Format the lines of the data below, starting at the line that contains "Describe the element at coordinates (526, 295)" and continuing through the end of the data, as a JSON list of strings with one string per line and blank lines omitted.

○ ○ ○ ○ ○

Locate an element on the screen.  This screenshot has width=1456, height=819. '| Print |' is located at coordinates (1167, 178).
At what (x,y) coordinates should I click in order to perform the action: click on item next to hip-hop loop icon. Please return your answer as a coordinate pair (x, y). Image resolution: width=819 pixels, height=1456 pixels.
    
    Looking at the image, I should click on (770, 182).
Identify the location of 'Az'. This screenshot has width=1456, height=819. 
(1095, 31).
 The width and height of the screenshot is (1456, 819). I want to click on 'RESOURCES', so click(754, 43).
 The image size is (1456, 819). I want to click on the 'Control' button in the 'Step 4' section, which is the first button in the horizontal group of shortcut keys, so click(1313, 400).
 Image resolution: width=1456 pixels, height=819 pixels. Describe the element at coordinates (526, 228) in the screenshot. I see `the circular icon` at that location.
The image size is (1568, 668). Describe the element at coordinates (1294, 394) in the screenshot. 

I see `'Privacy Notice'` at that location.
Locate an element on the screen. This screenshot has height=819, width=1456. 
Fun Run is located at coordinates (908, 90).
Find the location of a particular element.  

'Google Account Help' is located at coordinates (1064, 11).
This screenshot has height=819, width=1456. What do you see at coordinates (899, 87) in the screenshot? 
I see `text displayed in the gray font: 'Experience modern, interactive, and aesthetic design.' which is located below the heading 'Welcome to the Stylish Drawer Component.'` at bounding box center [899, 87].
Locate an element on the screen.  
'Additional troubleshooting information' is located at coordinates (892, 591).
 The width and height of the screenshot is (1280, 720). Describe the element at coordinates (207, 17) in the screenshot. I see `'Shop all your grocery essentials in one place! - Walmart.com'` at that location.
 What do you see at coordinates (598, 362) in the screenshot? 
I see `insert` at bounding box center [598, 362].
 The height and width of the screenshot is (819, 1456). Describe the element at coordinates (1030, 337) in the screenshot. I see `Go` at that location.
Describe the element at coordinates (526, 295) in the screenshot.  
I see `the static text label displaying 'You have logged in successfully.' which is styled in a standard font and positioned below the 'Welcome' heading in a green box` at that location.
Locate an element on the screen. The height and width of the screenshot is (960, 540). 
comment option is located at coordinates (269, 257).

○ ○ ○ ○ ○

**EXPECTED ANSWER**
[
  "Describe the element at coordinates (526, 295) in the screenshot.  ",
  "I see `the static text label displaying 'You have logged in successfully.' which is styled in a standard font and positioned below the 'Welcome' heading in a green box` at that location.",
  "Locate an element on the screen. The height and width of the screenshot is (960, 540). ",
  "comment option is located at coordinates (269, 257)."
]